La question cruciale de l'attractivité
Et alors que toute une génération de soignants est appelée à partir à la retraite dans les prochaines années, la question de l’attractivité de la profession doit être prise à bras le corps. Il faut « construire un plan d’actions avec notamment un plan de formation pour les 20 ans à venir afin de répondre aux enjeux de santé publique », mais aussi repenser les moyens de concilier vie personnelle et vie professionnelle. Côté formation, d’ailleurs, Yannick Neuder a confié ses « doutes » quant à la suppression du concours d’entrée en écoles infirmières et son remplacement par la plateforme Parcoursup. « Cela ne correspond pas tellement à votre ADN », a-t-il avancé devant le parterre des invités, précisant avoir déjà évoqué le sujet avec Philippe Baptiste, le ministre de l’Enseignement supérieur.

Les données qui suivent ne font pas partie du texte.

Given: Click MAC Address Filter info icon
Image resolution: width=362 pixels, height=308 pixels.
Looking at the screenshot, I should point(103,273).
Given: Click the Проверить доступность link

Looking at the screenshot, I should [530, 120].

Une année pour lutter contre les violences faites aux soignants
Ambitieuse, l’année 2025 doit également l’être dans la lutte contre les violences faites aux professionnels de santé. « Les agressions envers les soignants ne cessent d’augmenter et nous ne pouvons pas le tolérer », a défendu Sylvaine Mazière-Tauran. Et de prendre pour exemple l’agression dont ont été victimes 14 professionnels de santé à Annemasse, qui a entraîné la fermeture de tout un service et traumatisé toute une équipe. Un état d’esprit que partage Yannick Neuder, qui a rappelé que, sur les 20 000 agressions qui avaient été remontées en 2023, 40% visaient des infirmiers. Quand l’Ordre appelle à la mise en œuvre du plan issu de la mission sur les violences lancée par Agnès Firmin-Le Bodo début 2023, le ministre de la Santé, lui, veut « une tolérance 0 » pour les auteurs de ces faits. « Je veux qu’il y ait une obligation pour les établissements de déclarer toutes les agressions dont vous êtes victimes », a-t-il ainsi déclaré, ainsi que la systématisation de l’anonymisation des plaintes. « Je veux être un ministre qui protège les soignants », a-t-il martelé.
Il faut faire connaître leurs droits aux infirmiers et infirmière, et les informer des accompagnements possibles.

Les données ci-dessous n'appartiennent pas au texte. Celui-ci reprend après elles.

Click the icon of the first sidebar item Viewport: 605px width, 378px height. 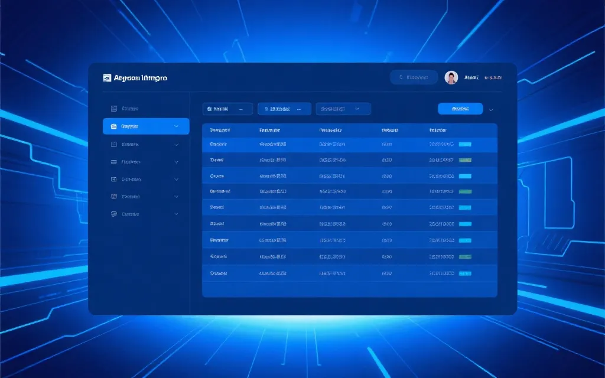point(114,109)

Et impossible d’évoquer les violences sans évoquer celles à caractère sexiste et sexuel. Lors de son enquête menée auprès des professionnels inscrits à son tableau, l’Ordre a estimé qu’un infirmier sur deux en avait été victime, a rappelé Sylvaine Mazière-Tauran. « Ils les subissent dès leur formation, et cela les poursuit tout au long de leur carrière, quel que soit leur mode d’exercice », a-t-elle déploré, pointant une culture du silence chez les soignants qui reste « trop forte ». « Il faut faire connaître leurs droits aux infirmiers et infirmière, et les informer des accompagnements possibles » ; ce sera l’un des axes de travail essentiel de l’Ordre pour 2025, a-t-elle promis.

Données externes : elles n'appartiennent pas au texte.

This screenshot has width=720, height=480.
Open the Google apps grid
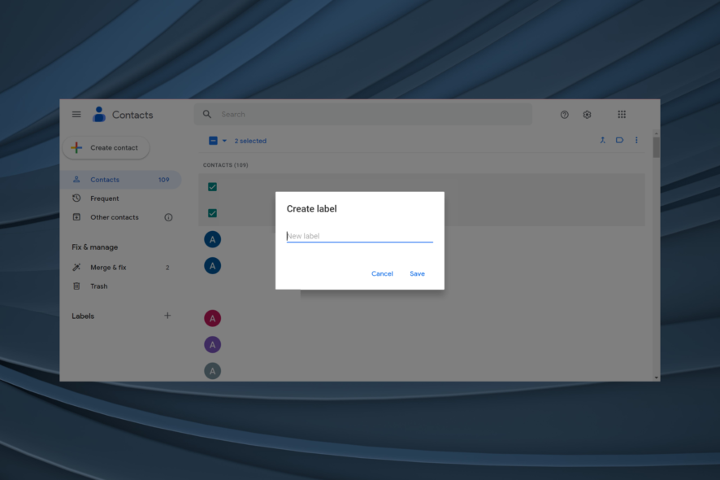click(621, 114)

Un hommage à tous les infirmiers
Enfin, rendant hommage à l’ensemble des professionnels infirmiers, quel que soit leur champ d’exercice – spécialités, santé au travail, santé scolaire, en médecine légale, ou encore infirmiers perfusionnistes pour n’en citer que quelques-uns – la présidente de l’Ordre a tenu à adresser une pensée particulière à ceux qui travaillent dans des conditions précaires, notamment à Mayotte où, depuis près d’un mois, ils s’efforcent de soigner les victimes du cyclone Chido. « Nous mobilisons l’entraide ordinale afin qu’elle puisse répondre rapidement à la demande des infirmiers mahorais dans ce contexte exceptionnel », a-t-elle assuré.
« Que cette nouvelle année soit audacieuse et ambitieuse et nous permette de renforcer nos liens, au sein de la profession mais aussi entre les acteurs du système de santé, avec pour objectif commun celui de favoriser un meilleur accès aux soins pour tous », a-t-elle conclu.